As Argentine ransoms soared, insurers at Lloyd's of London were beginning to rake in premiums from a peculiar product. Kidnap-and-ransom (K&R) insurance had existed since 1932—it was developed in response to the abduction and killing of Charles Lindbergh's twenty-month-old son—but it didn't take off until the 1960s, following a series of kidnappings of businessmen and their families in Europe and Latin America. Companies started buying coverage for those employees most likely to be targeted, and the market boomed. Had Bunge & Born purchased coverage for the brothers, it would have been reimbursed for at least a portion of the payout.

But early K&R insurance had a notable flaw: insurers were not involved in the ransoming process. Families and employers were left to haggle with kidnappers, raise funds, and deliver payments; insurers simply paid them back. Of course, these distressed and inexperienced parties were “not in a position to strike the best deal,” writes Joel Simon in We Want to Negotiate: The Secret World of Kidnapping, Hostages, and Ransom, which includes a concise survey of the K&R industry. And parties who paid too much might be targeted again: in 1983 the wife of Teddy Wang, a Hong Kong property tycoon, paid $11 million for his return; in 1990 she paid $60 million—but that time he was not released, and his body was never found.

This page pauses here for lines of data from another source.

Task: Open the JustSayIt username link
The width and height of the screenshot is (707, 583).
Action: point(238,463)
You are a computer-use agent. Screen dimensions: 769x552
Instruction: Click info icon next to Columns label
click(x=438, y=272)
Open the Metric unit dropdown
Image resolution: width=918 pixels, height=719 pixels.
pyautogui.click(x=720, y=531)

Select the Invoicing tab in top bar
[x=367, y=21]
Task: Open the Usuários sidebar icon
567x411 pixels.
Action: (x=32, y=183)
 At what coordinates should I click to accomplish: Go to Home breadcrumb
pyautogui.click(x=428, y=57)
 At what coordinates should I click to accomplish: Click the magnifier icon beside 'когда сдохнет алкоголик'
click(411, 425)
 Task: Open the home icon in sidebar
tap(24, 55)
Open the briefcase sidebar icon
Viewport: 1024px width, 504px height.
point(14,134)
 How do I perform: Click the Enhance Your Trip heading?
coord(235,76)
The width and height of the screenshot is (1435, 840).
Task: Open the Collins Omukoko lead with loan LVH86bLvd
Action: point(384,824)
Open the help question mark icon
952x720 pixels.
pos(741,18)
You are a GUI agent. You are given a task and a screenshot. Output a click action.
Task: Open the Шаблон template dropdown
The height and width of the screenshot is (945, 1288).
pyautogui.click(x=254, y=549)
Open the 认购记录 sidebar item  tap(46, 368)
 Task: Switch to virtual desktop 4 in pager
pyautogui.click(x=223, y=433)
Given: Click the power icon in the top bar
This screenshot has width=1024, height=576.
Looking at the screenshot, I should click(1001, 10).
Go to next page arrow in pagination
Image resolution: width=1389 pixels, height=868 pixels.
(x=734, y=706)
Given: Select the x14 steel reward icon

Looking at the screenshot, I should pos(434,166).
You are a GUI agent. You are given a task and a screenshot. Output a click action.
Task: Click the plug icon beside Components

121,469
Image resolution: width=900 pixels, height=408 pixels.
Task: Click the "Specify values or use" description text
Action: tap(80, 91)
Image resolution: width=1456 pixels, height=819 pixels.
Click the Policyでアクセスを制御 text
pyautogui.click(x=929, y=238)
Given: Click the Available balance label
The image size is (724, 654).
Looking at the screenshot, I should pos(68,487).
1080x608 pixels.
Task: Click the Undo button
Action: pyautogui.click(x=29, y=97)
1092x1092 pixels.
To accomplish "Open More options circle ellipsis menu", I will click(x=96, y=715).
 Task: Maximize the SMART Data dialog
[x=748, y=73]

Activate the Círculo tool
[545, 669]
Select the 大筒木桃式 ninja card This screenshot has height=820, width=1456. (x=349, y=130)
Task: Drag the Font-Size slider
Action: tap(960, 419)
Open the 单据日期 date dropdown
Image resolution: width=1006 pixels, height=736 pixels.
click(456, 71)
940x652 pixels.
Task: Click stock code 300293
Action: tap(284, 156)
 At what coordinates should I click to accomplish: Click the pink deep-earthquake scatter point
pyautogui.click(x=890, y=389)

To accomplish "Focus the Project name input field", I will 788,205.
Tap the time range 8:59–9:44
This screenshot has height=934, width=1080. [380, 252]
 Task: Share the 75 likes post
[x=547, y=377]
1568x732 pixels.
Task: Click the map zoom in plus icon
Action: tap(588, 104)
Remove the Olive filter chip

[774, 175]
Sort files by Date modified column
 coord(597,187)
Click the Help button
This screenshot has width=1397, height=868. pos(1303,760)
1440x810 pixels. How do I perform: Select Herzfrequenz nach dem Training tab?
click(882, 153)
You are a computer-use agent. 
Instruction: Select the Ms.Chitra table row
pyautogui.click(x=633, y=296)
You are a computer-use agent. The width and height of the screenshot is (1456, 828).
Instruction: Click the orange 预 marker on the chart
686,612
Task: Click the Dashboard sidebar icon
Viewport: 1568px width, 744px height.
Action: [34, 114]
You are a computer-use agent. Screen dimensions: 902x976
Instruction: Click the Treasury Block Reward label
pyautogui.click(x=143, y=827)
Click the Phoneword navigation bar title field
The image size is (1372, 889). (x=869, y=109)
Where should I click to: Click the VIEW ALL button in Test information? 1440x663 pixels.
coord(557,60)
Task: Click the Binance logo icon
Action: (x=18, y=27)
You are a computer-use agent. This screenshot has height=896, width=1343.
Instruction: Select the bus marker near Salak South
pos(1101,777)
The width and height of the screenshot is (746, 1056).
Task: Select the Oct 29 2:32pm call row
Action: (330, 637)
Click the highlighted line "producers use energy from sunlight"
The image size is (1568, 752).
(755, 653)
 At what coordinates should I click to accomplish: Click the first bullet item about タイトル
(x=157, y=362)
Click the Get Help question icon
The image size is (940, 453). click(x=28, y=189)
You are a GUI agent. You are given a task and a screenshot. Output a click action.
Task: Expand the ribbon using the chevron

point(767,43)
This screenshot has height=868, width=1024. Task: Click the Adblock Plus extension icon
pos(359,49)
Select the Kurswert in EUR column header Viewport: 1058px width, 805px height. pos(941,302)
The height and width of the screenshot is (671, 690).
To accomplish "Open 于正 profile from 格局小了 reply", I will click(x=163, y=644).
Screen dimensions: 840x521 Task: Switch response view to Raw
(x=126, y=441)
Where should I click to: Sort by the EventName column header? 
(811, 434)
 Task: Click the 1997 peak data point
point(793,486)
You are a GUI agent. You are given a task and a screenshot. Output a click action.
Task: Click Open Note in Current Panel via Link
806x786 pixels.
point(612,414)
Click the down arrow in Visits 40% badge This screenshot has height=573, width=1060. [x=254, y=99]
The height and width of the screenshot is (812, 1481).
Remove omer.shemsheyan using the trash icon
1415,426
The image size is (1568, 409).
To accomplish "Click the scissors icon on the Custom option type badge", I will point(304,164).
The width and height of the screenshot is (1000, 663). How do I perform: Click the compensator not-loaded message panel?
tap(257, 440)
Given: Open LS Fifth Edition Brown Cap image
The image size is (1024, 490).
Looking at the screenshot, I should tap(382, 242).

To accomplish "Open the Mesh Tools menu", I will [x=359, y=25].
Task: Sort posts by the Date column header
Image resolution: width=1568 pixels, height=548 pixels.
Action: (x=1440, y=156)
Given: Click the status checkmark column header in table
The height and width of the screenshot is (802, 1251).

In the mid-1970s, Julian Radcliffe, a young insurance broker in London, helped fix this flaw. He came up with the idea for Control Risks, a security consultancy that, as part of the Lloyd's K&R package, would advise policyholders on how to prevent kidnappings and assist if one occurred. Potential insured parties would be thoroughly vetted, and those who passed muster would be rewarded for the implementation of specific security measures (such as hiring guards or varying routes to work) with reduced premiums—a way of mitigating the classic problems of “adverse selection” (the tendency of those likely to experience a loss to seek coverage) and “moral hazard” (the lack of incentive to avoid risk where there is protection against its consequences).

In the event of a kidnapping, consultants—mostly former military and law enforcement—would advise relatives or employers on the negotiations. Someone from the hostage's family or company would be appointed to do the talking; otherwise, the kidnappers might realize they had an insured hostage and increase their demands. Once a price was agreed upon, specialists would deliver the ransom and retrieve the hostages. This quickly became the new way of doing things.

In 1977 Mike Ackerman, a former CIA agent, started the first American K&R consultancy, which differed from Control Risks in that Ackerman did everything himself. In most cases, he was the one on the phone with the kidnappers, sometimes posing as a member of the family or an employee of the company (he was fluent in Spanish); and it was he, not a middleman, who went about dropping bags of cash from a helicopter over the jungle.

The K&R business has been imagined to involve high drama and heroism. A 1998 Vanity Fair article described it as “a world in which Cold War exiles—a roguish business of small companies and locked doors and names such as Control Risks—will send ex-spooks, special forces, or Scotland Yard men anywhere on earth, on a moment's notice, to bail you out when the kidnappers are demanding millions.” Hollywood for a time was keen on K&R. In the 2000 film Proof of Life, Terry Thorne, a former SAS officer (played by Russell Crowe at peak brawn), is dispatched to “Tecala,” a fictional South American country, to negotiate with a rebel group for the release of an American petroleum engineer. It's soon discovered that the engineer's employer failed to renew its K&R policy, and Thorne is summoned back to London. But he returns and offers his services pro bono, lest the engineer's beautiful wife (Meg Ryan) receive inferior assistance from some compromised local go-between. Thorne wrestles the ransom down from $6 million to $650,000, but the negotiation falls through for other reasons, so Thorne teams up with another kidnap specialist whose client, an insured Italian businessman, is being held in the same rebel camp. Together they raid the mountain stronghold and extract the hostages.